Floors
Marketing

From paper to pixels

As schools and content producers continue to incorporate STEM learning concepts into curriculum and kids entertainment properties, a new St. Louis-based company called Pixel Press is developing apps for kids who may not be that into programming or coding, but still want to feed their open play and creative drives.
November 13, 2014

As schools and content producers continue to incorporate STEM learning concepts into curriculum and kids entertainment properties, a new St. Louis-based company called Pixel Press is developing apps for kids who may not be that into programming or coding, but who still want to feed their open play and creative drives.
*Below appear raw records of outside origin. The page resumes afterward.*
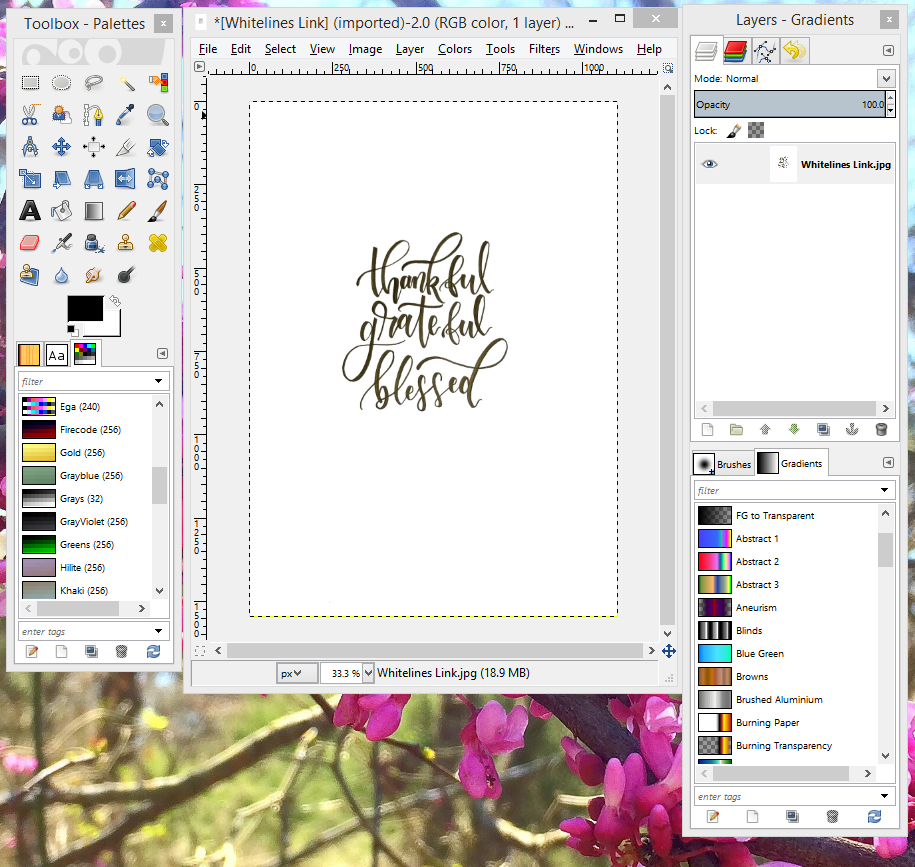The width and height of the screenshot is (915, 867).
Task: Open the layer Mode dropdown
Action: point(885,78)
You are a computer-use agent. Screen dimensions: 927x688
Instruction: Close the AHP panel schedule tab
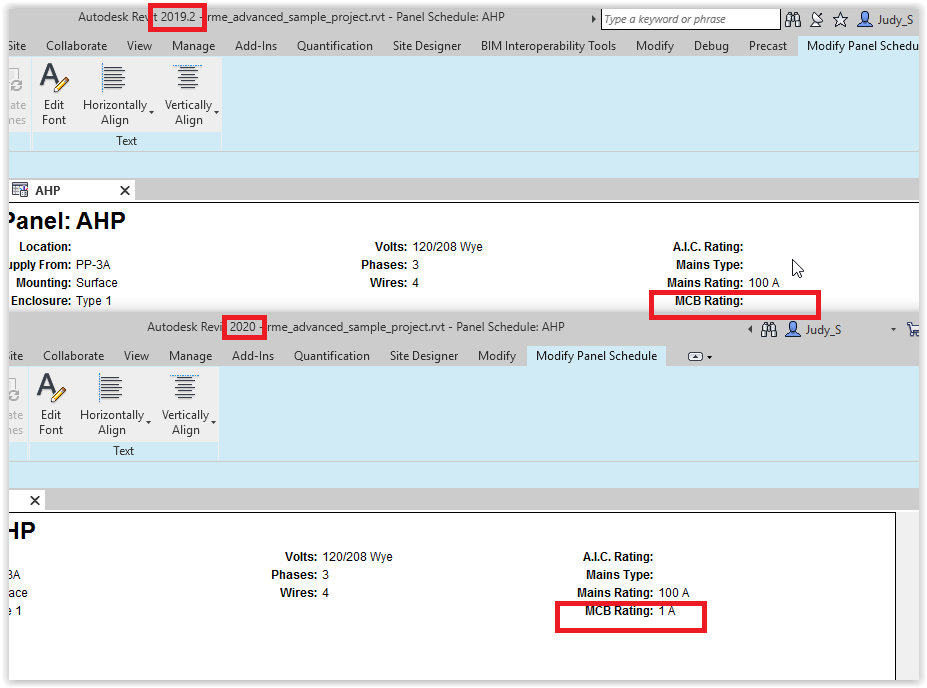(x=124, y=190)
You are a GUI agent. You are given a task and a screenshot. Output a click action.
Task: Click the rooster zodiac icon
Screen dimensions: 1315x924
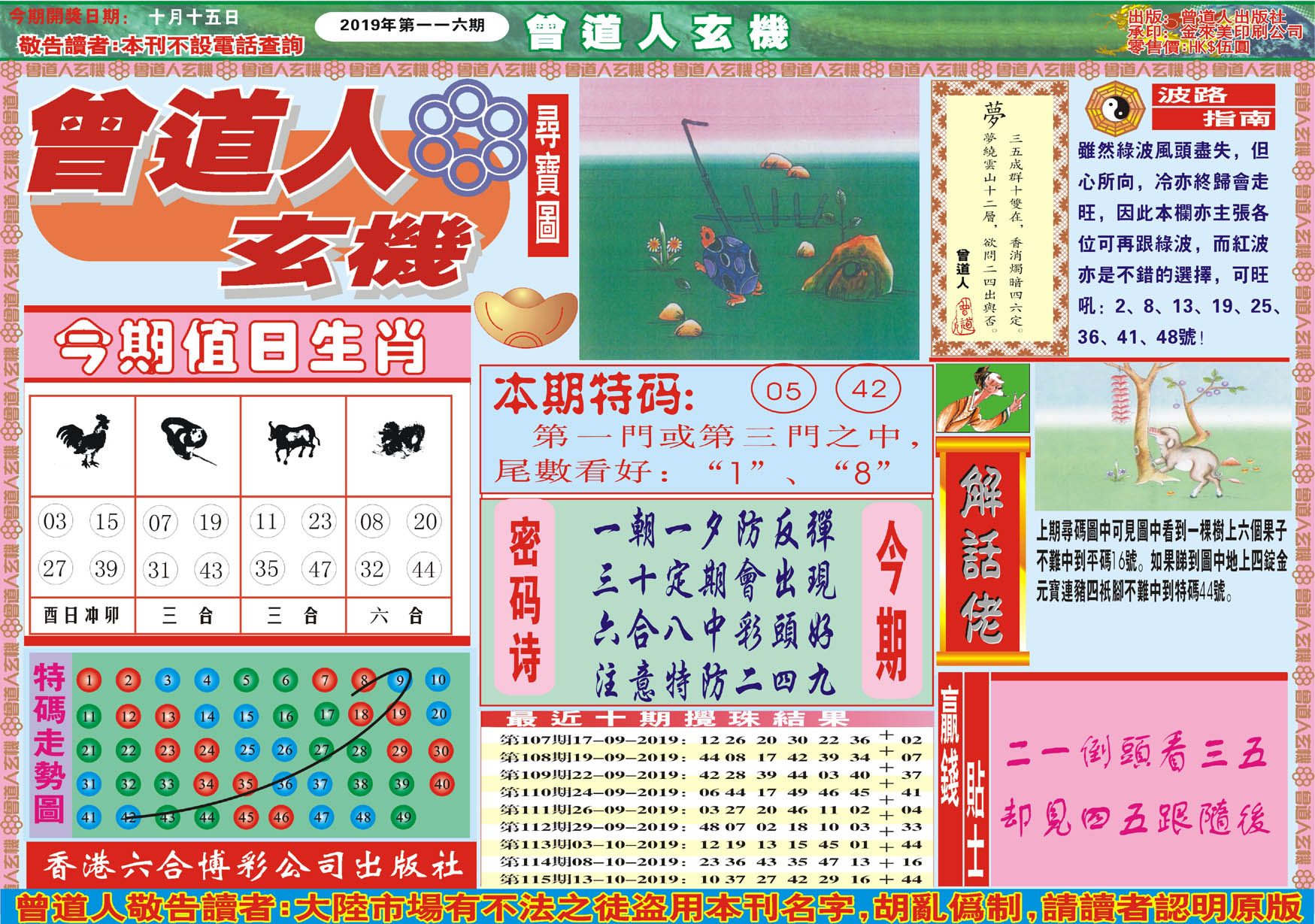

The developer’s first app, Pixel Press Floors, is a free Kickstarter-funded game creation tool for iOS devices that lets kids ages six and up (and adults) create, play and share their own 2D, side-scrolling video game levels that are scanned into the platform from pencil drawings on special sheets of free downloadable grid paper.

The app includes a sketch guide of shapes and symbols (glyphs) that, when drawn like a blueprint on the app’s grid paper and scanned into the app via a user’s iOS device camera, are instantly transformed into game elements including terrain, moving blocks, ladders, portals, monkey bars, power-ups, coins, falling and exploding blocks, spikes, start and end positions, and pits and fire balls.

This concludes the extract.